El documento, conformado por 63 artículos, establece límites claros al uso de fondos públicos en comidas, recepciones, viajes y cualquier evento protocolar. Entre los puntos más relevantes, se prohíbe servir platillos de alta cocina, cigarrillos y bebidas alcohólicas en almuerzos o cenas oficiales.
También quedan vetadas las actividades recreativas de alto costo, el intercambio de obsequios, la hospitalidad excesiva y los juegos de azar. La medida va más allá: durante viajes internacionales, los funcionarios no podrán utilizar recursos públicos para comprar regalos ni organizar celebraciones, incluso entre entidades del Estado.

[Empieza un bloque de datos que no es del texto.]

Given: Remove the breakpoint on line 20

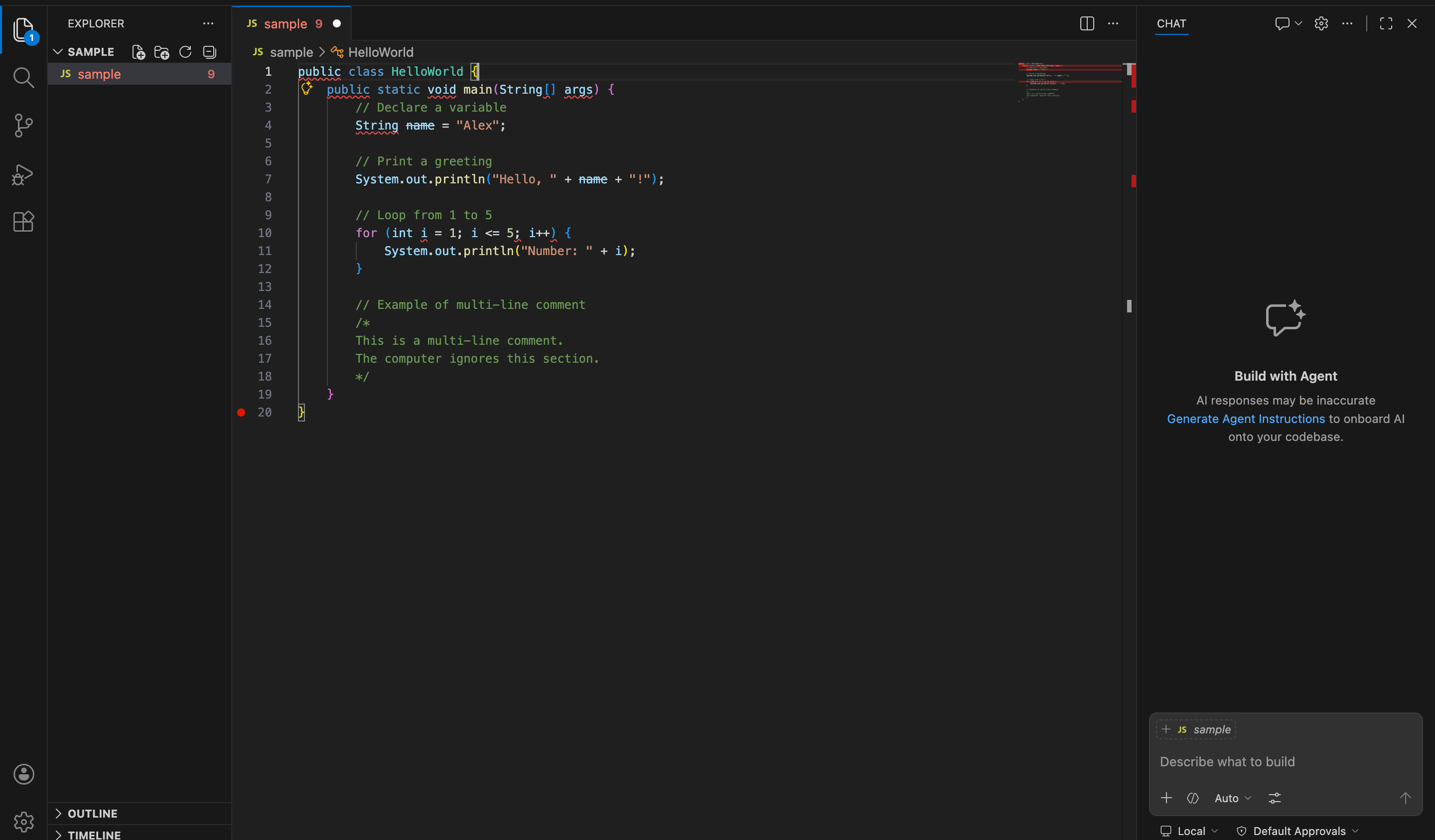Looking at the screenshot, I should click(x=242, y=413).
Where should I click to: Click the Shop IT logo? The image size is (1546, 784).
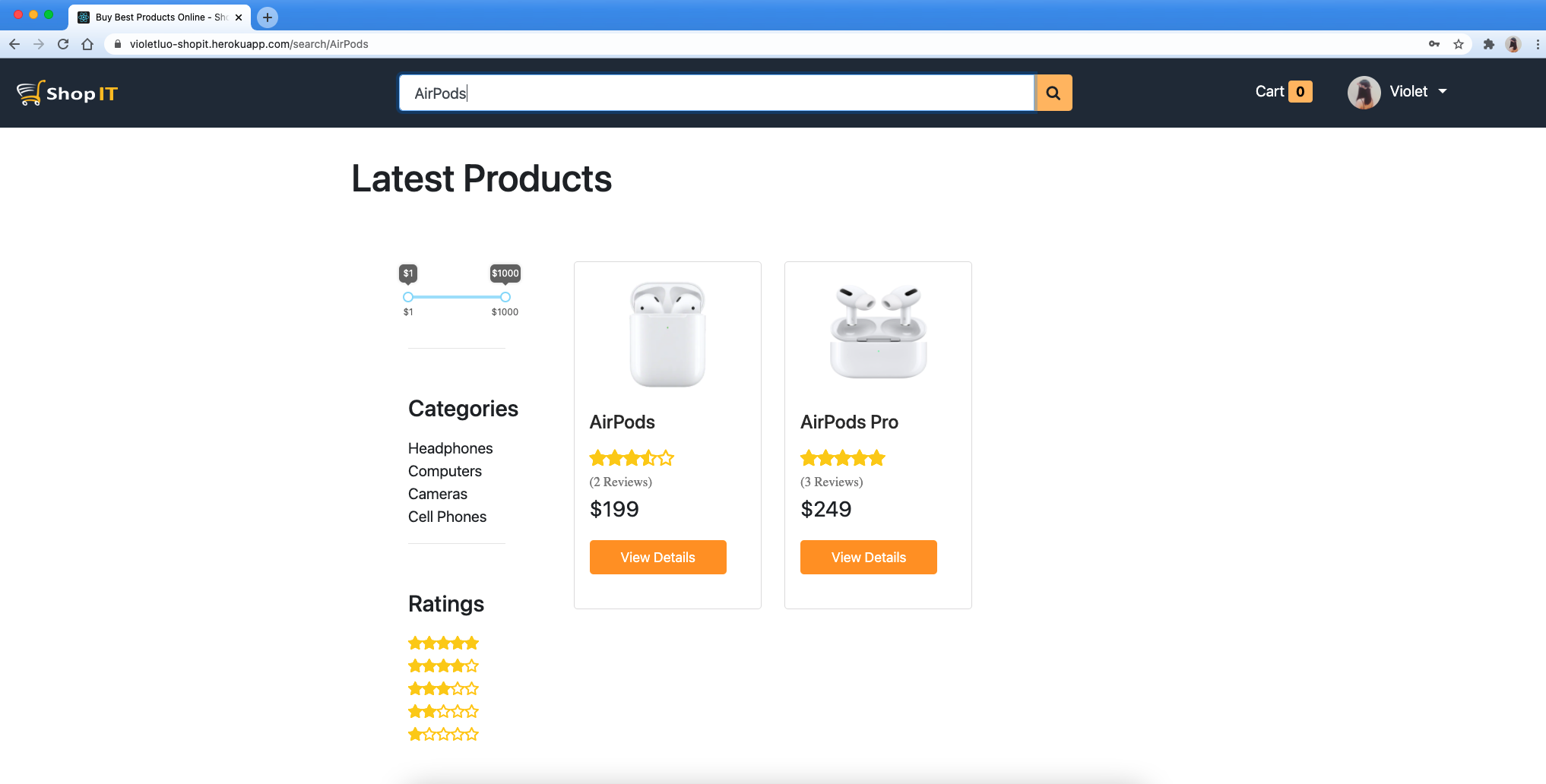pos(67,93)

El artículo 20 es enfático: queda prohibido aceptar o intercambiar bonos, valores u objetos de lujo que excedan los límites establecidos. Además, en los traslados nacionales se restringen prácticas como organizar recibimientos en aeropuertos o estaciones, y los funcionarios solo podrán estar acompañados por una persona. Se exige apego estricto a los itinerarios y presupuestos previamente aprobados.
Nada de vuelos chárter, ni cambios de ruta o extensión de viajes sin autorización: todo deberá ajustarse a las directrices logísticas oficiales.
Con este reglamento, el Gobierno chino busca reforzar la disciplina interna y erradicar prácticas que asocian el servicio público con privilegios. Una señal clara de que, al menos en el papel, la austeridad vuelve a ser política de Estado.